=== EXERCISE GOAL ===
When you reach the line that contains "Select Messaggi automatici in the sidebar", begin copying exactly and continue through the last line below. Do not copy pictures.

PROVIDED MATERIAL START

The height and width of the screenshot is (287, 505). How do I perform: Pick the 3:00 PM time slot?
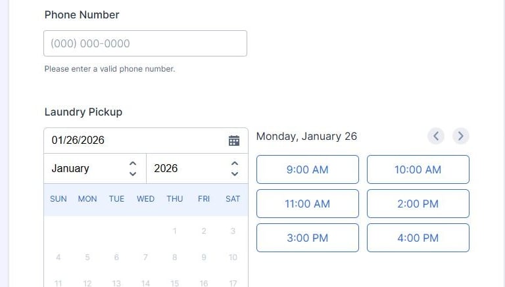pos(307,238)
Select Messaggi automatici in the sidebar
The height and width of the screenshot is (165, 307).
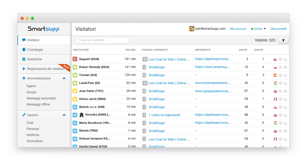pos(41,98)
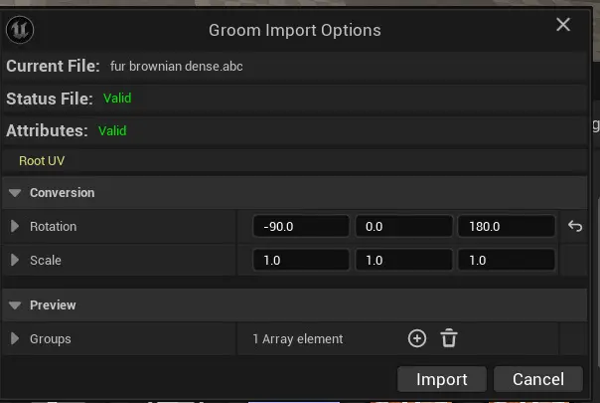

PROVIDED MATERIAL END

=== OUTPUT FOR THIS EXERCISE ===
Select Messaggi automatici in the sidebar
The height and width of the screenshot is (165, 307).
pos(41,98)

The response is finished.